There is no single level of GRES exposure that institutional investors should hold within their portfolio. Based on our research, coupled with industry analyses, large institutions should consider allocating a meaningful portion of their real estate allocations to GRES – anything between 10 percent and 50 percent – while smaller institutions should consider allocating an even higher percentage to GRES. While a higher allocation to GRES can introduce higher short-term volatility to a real estate portfolio, there are fundamental benefits that can outweigh any volatility.
Missing out on advantages
We believe this relationship to be complementary, and that by over-weighting private real estate, institutional investors may be missing out on advantages that GRES can provide. These benefits include expanding the investable universe while providing an attractive and efficient way to invest globally; adding a valuable short-term liquidity option, allowing investors to quickly respond to new information and changing relative valuations; offering access to many established and specialty sectors with high-quality assets and best-in-class operators, such as regional malls, residential, self-storage, data centers and cell towers that are difficult to own privately in various parts of the world; creating opportunities due to pricing disparities between GRES and private real estate; and, crucially, generating higher risk-adjusted returns than either strategy on its own.
GRES and global private real estate are both very large sectors, with estimated institutional market sizes of $4.5 trillion and $5.1 trillion, respectively. Each sector offers a large universe of potential investments, strong historical and potential future performance, diversification benefits vis-à-vis equities and fixed income, and a range of risk and return strategies.
GRES are available on publicly traded exchanges in 41 countries worldwide, a number that has been growing steadily. The US is the largest individual real estate securities market, but its relative share of the global universe may decline over time as real estate is increasingly securitized in Europe, Asia and emerging markets.
There are numerous ways for institutional and individual investors to take advantage of the complementary relationship between public and private real estate, and this report aims to highlight the inherent benefits that can be achieved with a blended investment approach.

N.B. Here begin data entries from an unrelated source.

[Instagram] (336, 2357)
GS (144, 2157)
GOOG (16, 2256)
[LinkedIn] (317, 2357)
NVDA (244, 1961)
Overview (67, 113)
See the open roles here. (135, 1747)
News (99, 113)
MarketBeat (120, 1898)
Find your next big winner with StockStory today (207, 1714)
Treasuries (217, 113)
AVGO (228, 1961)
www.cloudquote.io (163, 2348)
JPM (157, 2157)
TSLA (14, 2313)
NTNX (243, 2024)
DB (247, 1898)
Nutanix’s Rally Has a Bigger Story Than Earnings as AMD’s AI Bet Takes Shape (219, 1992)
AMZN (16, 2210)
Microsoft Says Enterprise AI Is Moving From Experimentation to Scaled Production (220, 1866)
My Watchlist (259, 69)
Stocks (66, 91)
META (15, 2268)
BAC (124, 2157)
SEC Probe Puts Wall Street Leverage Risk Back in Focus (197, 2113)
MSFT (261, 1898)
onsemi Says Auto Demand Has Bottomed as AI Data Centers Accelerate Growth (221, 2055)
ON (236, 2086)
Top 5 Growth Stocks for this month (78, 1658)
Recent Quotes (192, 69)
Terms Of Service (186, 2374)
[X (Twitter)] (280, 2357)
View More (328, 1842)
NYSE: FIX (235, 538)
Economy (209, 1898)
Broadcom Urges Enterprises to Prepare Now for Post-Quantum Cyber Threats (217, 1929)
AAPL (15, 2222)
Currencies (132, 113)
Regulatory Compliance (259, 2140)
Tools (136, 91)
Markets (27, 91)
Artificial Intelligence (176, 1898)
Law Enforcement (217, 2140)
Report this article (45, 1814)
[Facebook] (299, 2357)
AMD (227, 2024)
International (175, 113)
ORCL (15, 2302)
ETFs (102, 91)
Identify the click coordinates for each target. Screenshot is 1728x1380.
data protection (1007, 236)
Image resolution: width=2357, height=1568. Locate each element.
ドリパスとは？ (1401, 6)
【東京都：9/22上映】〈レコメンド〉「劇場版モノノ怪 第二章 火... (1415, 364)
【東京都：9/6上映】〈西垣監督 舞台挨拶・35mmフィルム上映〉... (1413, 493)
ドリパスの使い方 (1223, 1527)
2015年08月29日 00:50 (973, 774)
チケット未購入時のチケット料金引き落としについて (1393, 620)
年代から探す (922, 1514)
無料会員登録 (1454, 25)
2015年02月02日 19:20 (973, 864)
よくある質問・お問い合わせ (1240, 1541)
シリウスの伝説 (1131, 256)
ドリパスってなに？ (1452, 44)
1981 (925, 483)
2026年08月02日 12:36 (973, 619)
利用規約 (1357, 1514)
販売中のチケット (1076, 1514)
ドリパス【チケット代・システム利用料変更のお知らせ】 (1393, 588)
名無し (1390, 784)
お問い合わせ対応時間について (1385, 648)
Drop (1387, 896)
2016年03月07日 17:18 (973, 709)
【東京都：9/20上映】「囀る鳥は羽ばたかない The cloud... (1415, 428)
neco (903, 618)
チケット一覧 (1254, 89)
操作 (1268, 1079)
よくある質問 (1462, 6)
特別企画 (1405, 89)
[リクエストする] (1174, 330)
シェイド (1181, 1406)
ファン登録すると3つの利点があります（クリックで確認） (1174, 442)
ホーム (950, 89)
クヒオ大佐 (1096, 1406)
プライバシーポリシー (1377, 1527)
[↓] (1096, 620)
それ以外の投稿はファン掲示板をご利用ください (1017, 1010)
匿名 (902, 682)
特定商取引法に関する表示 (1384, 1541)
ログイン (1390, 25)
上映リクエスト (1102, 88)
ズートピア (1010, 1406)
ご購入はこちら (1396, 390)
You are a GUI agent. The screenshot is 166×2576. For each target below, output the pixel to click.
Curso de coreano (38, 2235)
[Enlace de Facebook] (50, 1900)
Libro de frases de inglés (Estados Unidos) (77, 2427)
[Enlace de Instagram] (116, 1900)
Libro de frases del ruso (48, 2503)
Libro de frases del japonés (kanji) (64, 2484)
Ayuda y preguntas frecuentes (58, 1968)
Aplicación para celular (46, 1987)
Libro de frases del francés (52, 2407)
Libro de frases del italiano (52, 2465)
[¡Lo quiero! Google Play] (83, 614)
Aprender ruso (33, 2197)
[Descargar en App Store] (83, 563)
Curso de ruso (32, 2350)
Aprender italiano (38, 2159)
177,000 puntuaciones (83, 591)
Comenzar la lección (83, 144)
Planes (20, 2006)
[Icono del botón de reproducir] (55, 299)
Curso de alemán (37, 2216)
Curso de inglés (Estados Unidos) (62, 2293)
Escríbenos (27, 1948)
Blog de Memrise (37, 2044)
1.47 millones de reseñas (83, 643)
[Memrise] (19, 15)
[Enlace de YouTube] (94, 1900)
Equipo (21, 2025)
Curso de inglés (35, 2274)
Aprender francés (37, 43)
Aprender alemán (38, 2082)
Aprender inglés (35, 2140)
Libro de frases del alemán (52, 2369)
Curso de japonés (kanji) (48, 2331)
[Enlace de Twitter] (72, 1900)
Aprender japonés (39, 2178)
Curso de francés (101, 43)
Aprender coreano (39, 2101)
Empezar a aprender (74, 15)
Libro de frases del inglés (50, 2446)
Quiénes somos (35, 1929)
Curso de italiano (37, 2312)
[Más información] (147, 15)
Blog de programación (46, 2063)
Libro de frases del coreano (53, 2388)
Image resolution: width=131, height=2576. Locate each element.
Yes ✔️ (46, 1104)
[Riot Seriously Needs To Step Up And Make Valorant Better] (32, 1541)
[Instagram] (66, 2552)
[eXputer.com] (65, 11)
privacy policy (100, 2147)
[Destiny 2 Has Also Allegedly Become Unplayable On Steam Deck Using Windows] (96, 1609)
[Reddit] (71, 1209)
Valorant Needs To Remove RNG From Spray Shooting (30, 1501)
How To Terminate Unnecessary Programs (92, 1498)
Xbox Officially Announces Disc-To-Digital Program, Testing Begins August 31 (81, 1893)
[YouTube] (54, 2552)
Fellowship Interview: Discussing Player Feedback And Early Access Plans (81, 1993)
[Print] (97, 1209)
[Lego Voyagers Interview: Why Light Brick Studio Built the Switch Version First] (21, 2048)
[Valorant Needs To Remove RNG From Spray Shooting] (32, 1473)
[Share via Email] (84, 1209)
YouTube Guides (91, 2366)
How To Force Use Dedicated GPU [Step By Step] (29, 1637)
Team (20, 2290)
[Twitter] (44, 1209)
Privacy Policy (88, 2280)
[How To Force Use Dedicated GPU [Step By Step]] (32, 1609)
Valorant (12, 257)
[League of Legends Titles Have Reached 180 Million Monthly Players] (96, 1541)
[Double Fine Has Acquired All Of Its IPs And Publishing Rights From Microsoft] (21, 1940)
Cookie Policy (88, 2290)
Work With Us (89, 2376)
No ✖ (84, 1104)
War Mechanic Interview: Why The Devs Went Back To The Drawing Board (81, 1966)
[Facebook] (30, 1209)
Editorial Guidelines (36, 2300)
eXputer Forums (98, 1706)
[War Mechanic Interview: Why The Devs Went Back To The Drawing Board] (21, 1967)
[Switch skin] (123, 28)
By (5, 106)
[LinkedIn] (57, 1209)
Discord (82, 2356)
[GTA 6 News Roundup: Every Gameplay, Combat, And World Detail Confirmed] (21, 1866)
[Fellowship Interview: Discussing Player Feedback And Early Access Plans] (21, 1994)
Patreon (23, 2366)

Going forward, we are optimistic about the prospects for an evolution in public-private allocations and the composition structures for investors. Although we might not reach the pre-recession allocation levels for GRES, the ability of these investments to provide a tactical gap-filling strategy for property types that are hard to own directly, coupled with with the aforementioned benefits of short-term liquidity, global exposure, and enhanced risk-adjusted returns is a compelling canvas to discuss with clients and prospects.